═══ READING TEXT

It's a tool to drive home the value of facilities to both parties and to separate customers from moochers. Which is good for both the store and the customers. Remember, only one party needs to have a token so if your friend is a moocher, they just tag along with you the customer. If you're happy with that. It's actually good for you socially if you're a customer.


The value of the tables is also for the store and not just for the customer. Having people playing games in your store is good publicity for both the store and the games it sells. Having people spending more time in the store playing games leads to more impulse buys from those people as well. Having free tables on the store is an added incentive for people to buy from your store instead of online.

As soon as you start tying the use of facilities to purchases you put pressure on your customers and you start losing customers as a consequence.


I'm really not that convinced. As a customer, I know I would have tokens to use the facilities. And if I hadn't bought anything for a while I would honestly have no problem paying the cost of a pub drink for several hours use of nice facilities. I'm really not feeling pressure. Speaking as someone raised in Britain, I actually feel a great deal more uncomfortable pressure from social obligation and uncertainty than I would from being asked to pay.

I note there's quite a divide based on the flags by people's usernames. Generally, the British like to know how much something costs and be clear and above board about any transactions. I don't like to enter a wibbly-wobbly world of social obligations. If the table is worth £2 for a session of four hours, then I'll cheerfully pay that. If I just walk in and sit down I do not want the shopkeeper hovering around with the expectation I'm going to buy something. If I have bought something, then I want a token to show that I have fulfilled my part of the deal. I do not want people thinking I'm just mooching or taking the piss. Likewise, I do not want to feel like I might be.

If something has a value, tell me how much it is and I will choose whether or not I wish to pay that. Don't put me in some vague tip-toeing dance with a shop-keeper where nothing is clear and social obligations are a big ill-defined mess.


GW Stores in UK now pay to play? @ 2013/12/02 13:15:04


Post by: Sidstyler


If I have bought something, then I want a token to show that I have fulfilled my part of the deal. I do not want people thinking I'm just mooching or taking the piss.


We usually call that a receipt, here.


GW Stores in UK now pay to play? @ 2013/12/02 15:13:47


Post by: PhantomViper


knas ser wrote:

I'm really not that convinced. As a customer, I know I would have tokens to use the facilities. And if I hadn't bought anything for a while I would honestly have no problem paying the cost of a pub drink for several hours use of nice facilities. I'm really not feeling pressure. Speaking as someone raised in Britain, I actually feel a great deal more uncomfortable pressure from social obligation and uncertainty than I would from being asked to pay.

I note there's quite a divide based on the flags by people's usernames. Generally, the British like to know how much something costs and be clear and above board about any transactions. I don't like to enter a wibbly-wobbly world of social obligations. If the table is worth £2 for a session of four hours, then I'll cheerfully pay that. If I just walk in and sit down I do not want the shopkeeper hovering around with the expectation I'm going to buy something. If I have bought something, then I want a token to show that I have fulfilled my part of the deal. I do not want people thinking I'm just mooching or taking the piss. Likewise, I do not want to feel like I might be.

══════
═══ PROVIDED MATERIAL

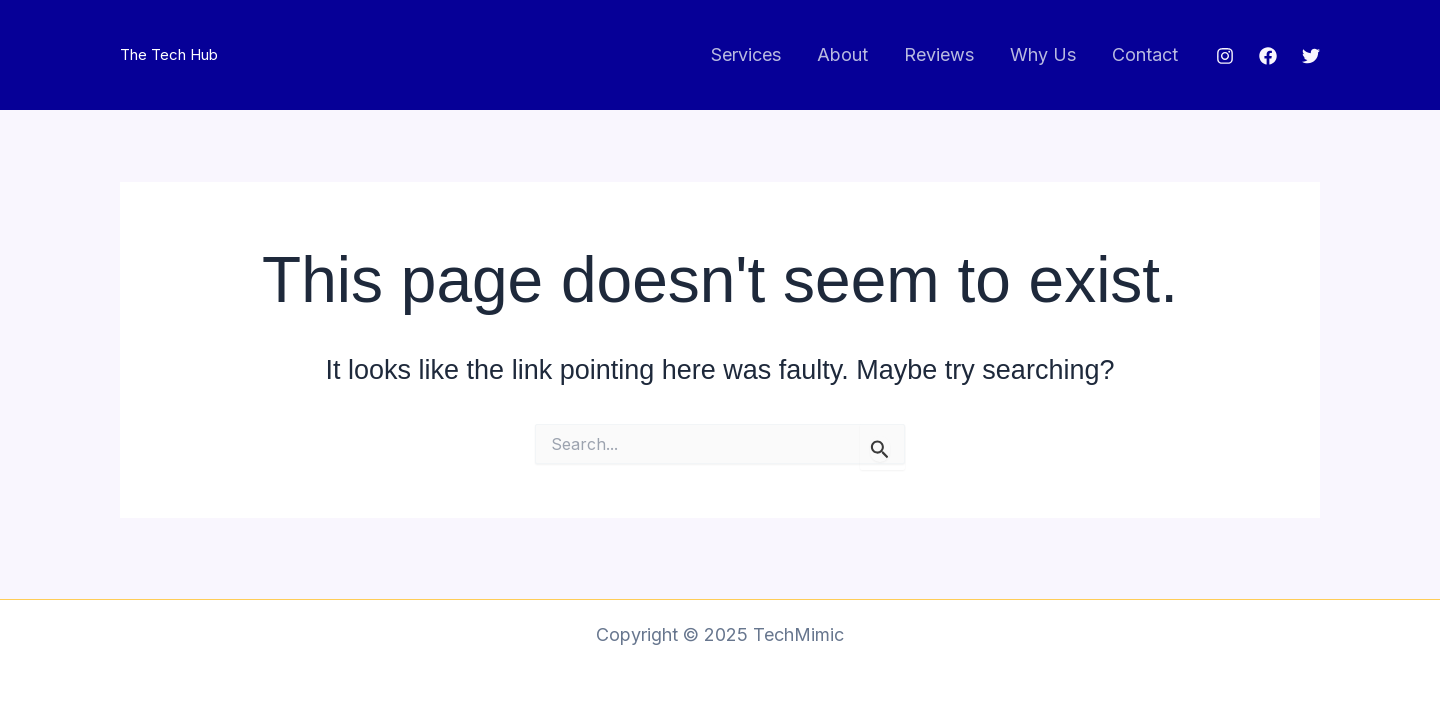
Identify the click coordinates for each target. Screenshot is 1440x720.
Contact (1145, 54)
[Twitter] (1311, 56)
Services (746, 54)
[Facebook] (1268, 56)
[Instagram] (1225, 56)
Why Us (1043, 54)
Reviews (939, 54)
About (842, 54)
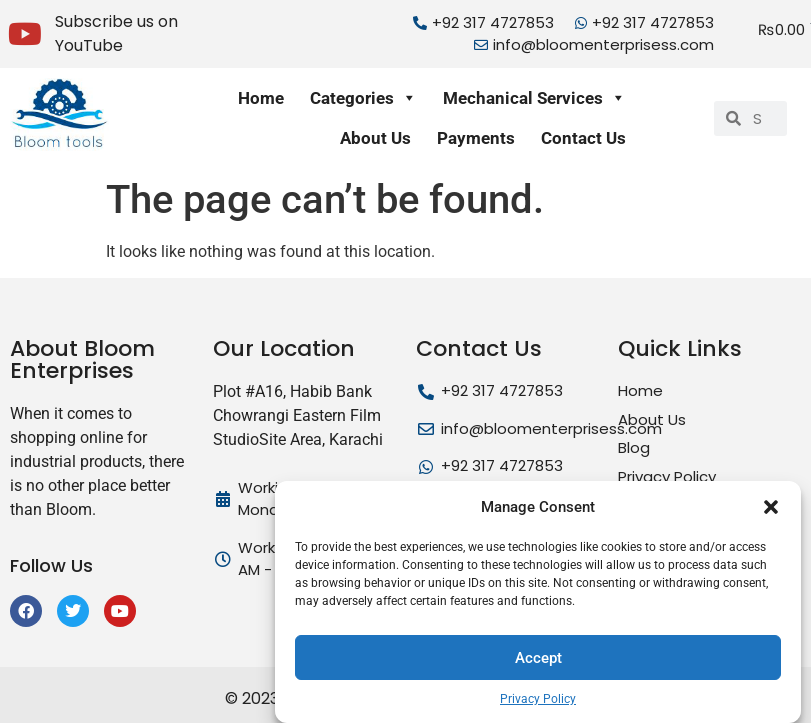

══════

STATED GOAL A: According to the forum thread, how much would the poster cheerfully pay for a four-hour table session?
STATED GOAL B: Repeat the passage of the forum thread that begins at the words "Post by: Sidstyler" and stops after the words "a receipt, here.".
STATED GOAL C: Write what comes next in the forum thread about paying to play at game stores, picking up after its last sentence.
The data comes from a separate source, unrelated to the forum thread.

RESULT A: £2

RESULT B:
Post by: Sidstyler


If I have bought something, then I want a token to show that I have fulfilled my part of the deal. I do not want people thinking I'm just mooching or taking the piss.


We usually call that a receipt, here.

RESULT C:
If something has a value, tell me how much it is and I will choose whether or not I wish to pay that. Don't put me in some vague tip-toeing dance with a shop-keeper where nothing is clear and social obligations are a big ill-defined mess.


Have ever even been to an FLGS or are you just talking about how you "feel" things should be? I ask because as I understand, they aren't very common in the UK?

In your scenario, you could have tokens to use the facilities, but you would still have to ask for permission to use them, no? Just in case they where booked by someone else or for some event. How would that be different from just walking into a store and asking the manager if you could use a table?

Why would the shopkeeper be hovering around? If the tables are free, then they are free, there is no expectation. But if you had tokens, then the shopkeeper WOULD be hovering around, because he would be forced to enforce the time limit on the tokens... How is that better for any part?

There is no vague tip-toeing dance with anyone... If you go into a clothing store and use their changing rooms to try on a bunch of clothes that you then end up not buying, is that an unclear social obligation to you? If you go to a supermarket and eat a bunch of samples without buying the product is that weird to you? There is nothing unclear here, there is no "mooching" involved. Free tables are provided by shops as a way to differentiate themselves from online retailers because they can't compete on cost, so they have to compete on the complementary services that they provide (and they also have some benefits for the store itself like I said in an earlier post). If the tables stop being free, then they are no longer providing a complementary service so what reason do their customers have to not buy online?



GW Stores in UK now pay to play? @ 2013/12/03 05:13:45


Post by: Bullockist


I think this thread has been one of the few times I have agreed with nkelsch. *watches for the sky to fall*

To be honest, I think it is best to think about the whole issue this way. If a shop is not entitled to your business then you are not entitled to a shop. Support where you play or it could go under and you could have nowhere to play.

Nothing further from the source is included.